What's your creative space like?

Mostly, I sit in front of my handmade computer with a 50 inch monitor. It not only allows me access to my digital creative space, but to music and the ideas of the world at large. Physically, I surround myself with the things that inspire me. These include media and cultural icons from my childhood to the present day, books, prints, magazines. My creative space looks a lot like a collage: a mashing of ideas through images. 

 

How would you describe your creative style or theme?

My creative style explores deeply the idea of beauty in darkness. My theme is consciousness and perception, and perhaps the outside forces that act upon them.

 

What are some key things you consider when creating pieces? 

Normally when I go to create, I have some sort of vision, either inspired by the thoughts of others that support or shape my view of consciousness, or some personal impulse or idea that I desire to express. I look to create some kind of visual harmony, in order to reflect the underlying metaphysical significance of these ideas and their effect on consciousness. I do not shy away from any subject, or symbol.  I feel most alive when my work blatantly and honestly expresses my intent to the viewer. My work often pushes the viewer to rethink or reflect on the more serious side of consciousness and of life. I find these ideas not only the most important but the most exciting. While some may see only darkness, I can only see the beauty. 

 

Without giving up all your secrets, what is your artistic process when creating a work?

I normally ruminate over an idea for a day, week, or sometimes a year, before climbing into some music and getting in my creative headspace. I then take to the computer and begin my process of fleshing out the idea. I habitually work in the late hours of the evening into the early morning, often for a few days, to finish a work. I am extremely driven to see a work finished and once I've started I can't stop.

 

If you could collaborate with anyone, who would it be?

I would collaborate with Trent Reznor, through the body of Nine Inch Nails. 

 

Aside from creating your artworks, what else keeps you busy?

My personal life inspires my artwork, and is spent consuming thoughts and ideas I would like to explore. I am always trying to know, see and hear more. I am working on trying to climb out of my work area and trying to become a part of the art community. 

 

Any recent, current or future projects we should know about?

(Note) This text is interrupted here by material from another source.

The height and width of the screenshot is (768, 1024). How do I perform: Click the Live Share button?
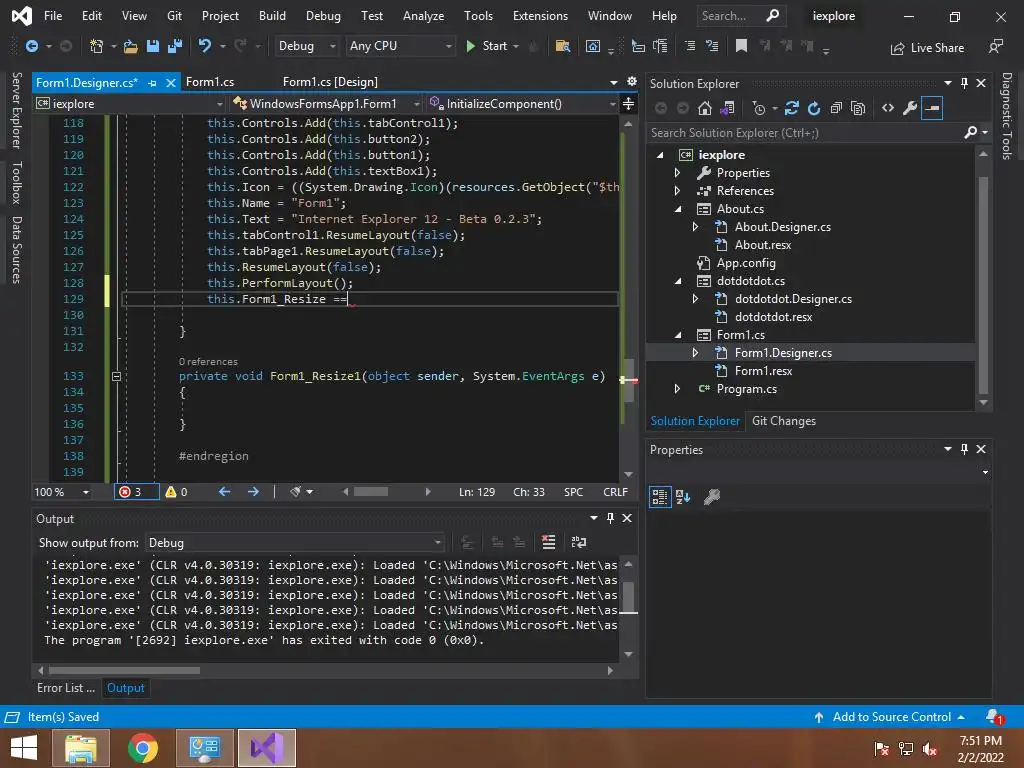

I have recently taken an interest in zines and the DIY movement. The focus of my zine is different ideologies' role in an American home. The book consists of the interior of a house displaying these very ideologies at work in our lives, while we see them manifest in society outside the doors and windows.  The DIY movement lends itself perfectly to such a project, where I am attacking things like religion, government, and the traditional family. Where other mediums might find it hard to be able to express these ideas, the Zine community is one willing not only to receive, but to embrace them.  

 

Based on your experience, what advice would you give someone looking to start making collage art?

It's nice to know the history of collage and the roles of symbols throughout human and art history. But really there are no rules for anything in this life. If you're interested in creating just start doing it. With each image you create - look at it, cut, and paste and you will learn and grow. And I suggest you keep growing.